International Air Response (“plaintiff’) challenges a contracting officer’s decision that plaintiffs 1989 Exchange Agreement (the “Agreement”) with the United States Forest Service (the “Forest Service”) was illegal. The Agreement called for T & G Aviation, Inc. (plaintiffs predecessor), to provide three specified historic aircraft to museums designated by the Forest Service. In exchange plaintiff would receive three C-130 military transport airplanes that plaintiff could modify for air tanker use.

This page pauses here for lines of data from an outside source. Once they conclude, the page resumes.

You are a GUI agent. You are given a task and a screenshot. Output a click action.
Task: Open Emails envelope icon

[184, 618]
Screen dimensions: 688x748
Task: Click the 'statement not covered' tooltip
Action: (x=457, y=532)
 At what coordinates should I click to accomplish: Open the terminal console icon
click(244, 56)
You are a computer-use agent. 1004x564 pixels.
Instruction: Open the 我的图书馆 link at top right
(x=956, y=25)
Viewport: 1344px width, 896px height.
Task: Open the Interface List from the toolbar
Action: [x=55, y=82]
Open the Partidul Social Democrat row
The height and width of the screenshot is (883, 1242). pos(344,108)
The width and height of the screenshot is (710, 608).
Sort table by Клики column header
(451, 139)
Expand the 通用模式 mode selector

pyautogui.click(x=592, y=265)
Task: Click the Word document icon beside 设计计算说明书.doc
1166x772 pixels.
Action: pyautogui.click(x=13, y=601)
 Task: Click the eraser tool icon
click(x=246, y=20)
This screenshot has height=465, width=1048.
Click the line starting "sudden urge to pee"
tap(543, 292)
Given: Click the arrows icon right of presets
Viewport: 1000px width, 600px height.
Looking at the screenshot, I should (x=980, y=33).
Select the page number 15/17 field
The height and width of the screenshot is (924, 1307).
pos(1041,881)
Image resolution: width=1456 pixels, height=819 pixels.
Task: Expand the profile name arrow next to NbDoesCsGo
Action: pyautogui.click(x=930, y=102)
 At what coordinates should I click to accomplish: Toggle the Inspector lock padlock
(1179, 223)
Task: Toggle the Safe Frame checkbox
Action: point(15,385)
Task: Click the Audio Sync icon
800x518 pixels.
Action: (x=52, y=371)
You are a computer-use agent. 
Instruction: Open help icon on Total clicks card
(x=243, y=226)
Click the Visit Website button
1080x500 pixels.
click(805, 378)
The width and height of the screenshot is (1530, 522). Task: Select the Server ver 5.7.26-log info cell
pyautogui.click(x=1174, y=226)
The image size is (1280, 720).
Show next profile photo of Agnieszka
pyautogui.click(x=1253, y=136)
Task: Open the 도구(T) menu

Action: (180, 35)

The Agreement is but one of numerous similar exchange agreements whereby the Forest Service provided surplus military transport planes to aviation companies in exchange for historic planes. See Aero Union Corp. v. United States, 47 Fed.Cl. 677 (2000). These Agreements have been the subject of multiple lawsuits. An independent airplane broker and a Forest Service official responsible for most Agreements, (although not plaintiffs Agreement) faced criminal charges with respect to their involvement in the airplane exchanges. See United States v. Fuchs, 218 F.3d 957 (9th Cir.2000). The Department of Agriculture, which has authority over the Forest Service, began to scrutinize plaintiffs and other aviation companies’ Agreements beginning in 1989, although no action was taken against plaintiff. Some of these companies, however, resorted to legal challenges against the Government’s attempts to void the Agreements. See Aero Union, 47 Fed.Cl. 677; Pacific Harbor Capital, Inc. v. United States Dep’t of Agriculture, 845 F.Supp. 1 (D.D.C.1993).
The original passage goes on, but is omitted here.